Bislang gab es Zeiten im Jahr, da konnte Ziegenbalg auch mal Luft holen. Doch dieses Jahr war alles anders. Die Nachfrage sei von Beginn an extrem gewesen, sagt er. Sein Holzkontingent, das er von Sachsenforst bezieht, und das stets zweieinhalb- bis dreitausend Kubikmeter jährlich betrug, hatte er schon im September verbraucht. Jetzt muss er beim Forst nachverhandeln, hangelt sich mit dem Vorrat von Woche zu Woche. Diese Woche hat es wieder geklappt. "Aber ob es nächste Woche noch klappt?"

Staatsforst verdoppelt Feuerholzverkauf

Ziegenbalg setzte Brille und Gehörschutz auf, greift den Joystick und lässt den ersten Stamm in den "Tajfun" einfahren, seine kleine Feuerholzfabrik, hergestellt in Slowenien. Ein Ruck am Steuerknauf befördert die Rolle zum Anschlag. Ein zweiter, die Hochgeschwindigkeitssäge kreischt. Ein dritter, und 25 Tonnen drücken den abgesägten Klotz gegen das sternförmige Spaltmesser und produzieren auf einen Schlag acht Scheite Feuerholz, die auf dem Förderband Richtung Anhänger rumpeln.
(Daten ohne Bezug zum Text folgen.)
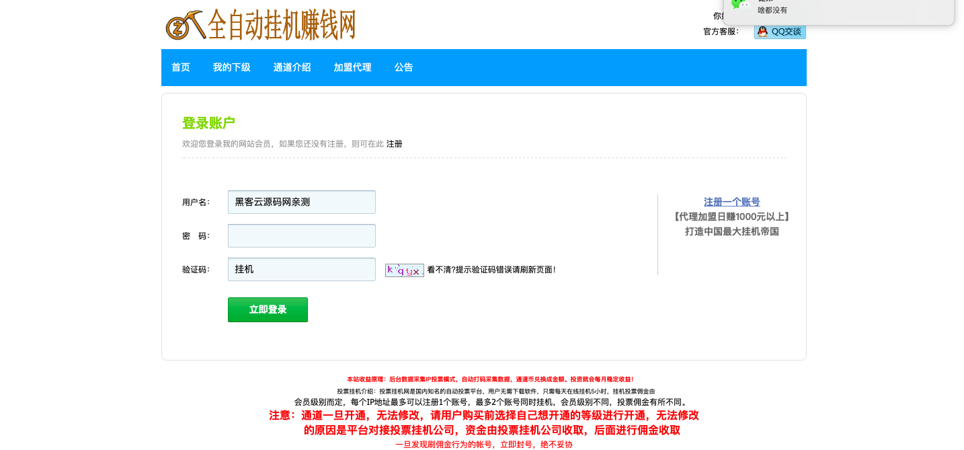The width and height of the screenshot is (964, 450).
Task: Open the 首页 menu item
Action: point(181,67)
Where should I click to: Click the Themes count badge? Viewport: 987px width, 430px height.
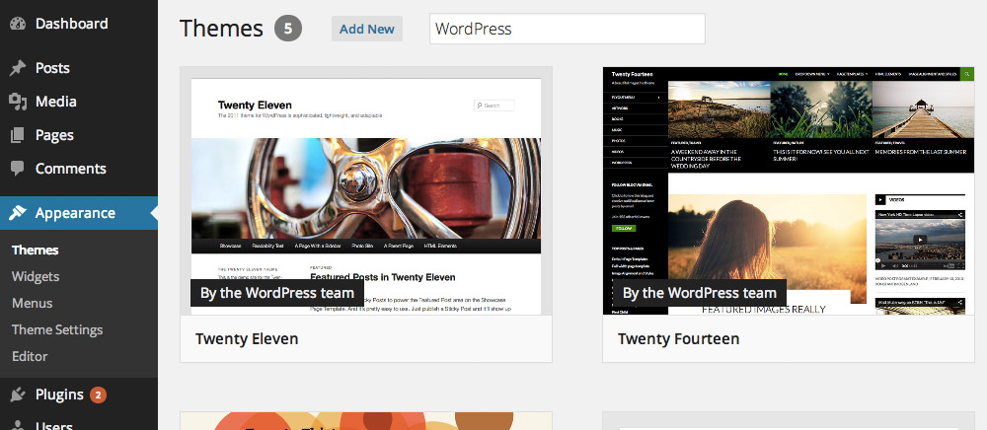(x=288, y=29)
Fertig für die Fahrt zum Kunden: Kai Ziegenbalg zieht Scheite von der Förderbandmündung auf den Anhänger.
Fertig für die Fahrt zum Kunden: Kai Ziegenbalg zieht Scheite von der Förderbandmündung auf den Anhänger. © SZ/Jörg Stock

Der Staatsforst reagiert auf den steigenden Bedarf seiner Brennholz-Abnehmer. Im Osterzgebirge etwa, im Forstbezirk Bärenfels, wurden dieses Jahr schon 13.500 Raummeter Brennholz verkauft, sagt Sprecherin Kristina Funke. "Das ist mehr als das Doppelte der Vorjahre." Nicht alle Wünsche könnten befriedigt werden, insbesondere nicht die nach Laubholz, etwa Buche, da die Nadelbäume den Forstbezirk dominieren. "Nachfragen nach Nadelholz werden aber gern bedient."
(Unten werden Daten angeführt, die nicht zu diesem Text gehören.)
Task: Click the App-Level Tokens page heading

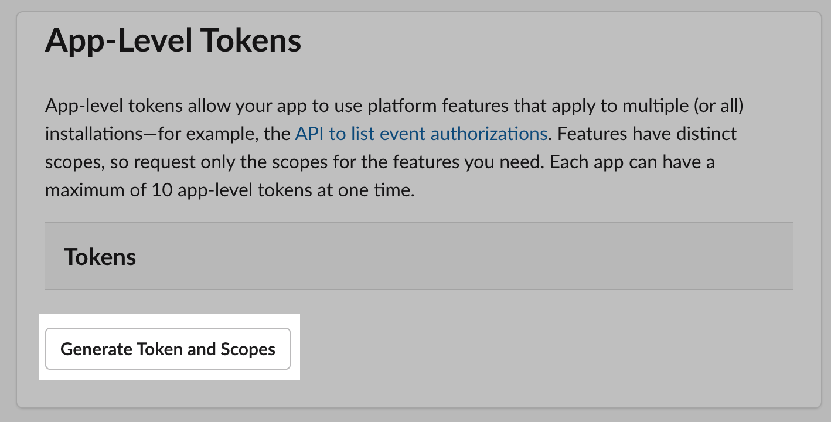Action: click(x=173, y=41)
Preis fürs Scheitholz klettert um zwanzig Euro

Kai Ziegenbalg hat noch einiges an Buchen, Eichen und Birken auf Lager. Die Laubholzknappheit sei aber Fakt und habe sich durch den ungebremsten Absatz das Jahr hindurch noch verstärkt. Teurer geworden sind alle Sortimente bei ihm, im Schnitt um zwanzig Euro. Ein Kubikmeter lose aufgeschütteter Buchenscheite von gut dreißig Zentimetern Länge kostet jetzt zum Beispiel 80 Euro, der Kubikmeter Nadelholz 70 Euro.

Sind es goldene Zeiten für einen Brennholzhändler? Kai Ziegenbalg schaut etwas gequält. Weniger Stress wäre ihm lieber. Denn die höheren Preise, sagt er, bringen ihm nicht mehr Gewinn. Er gibt nur das weiter, was er im Einkauf drauflegen muss, und an der Tanke und bei der Wartung der Technik. Und was, wenn nächstes Jahr keiner mehr Holz will, weil alle satt sind? Davor fürchtet sich Kai Ziegenbalg nicht. Über tausend Stammkunden hat er schon in der Kartei. "Und wenn die Qualität stimmt, bleiben die auch."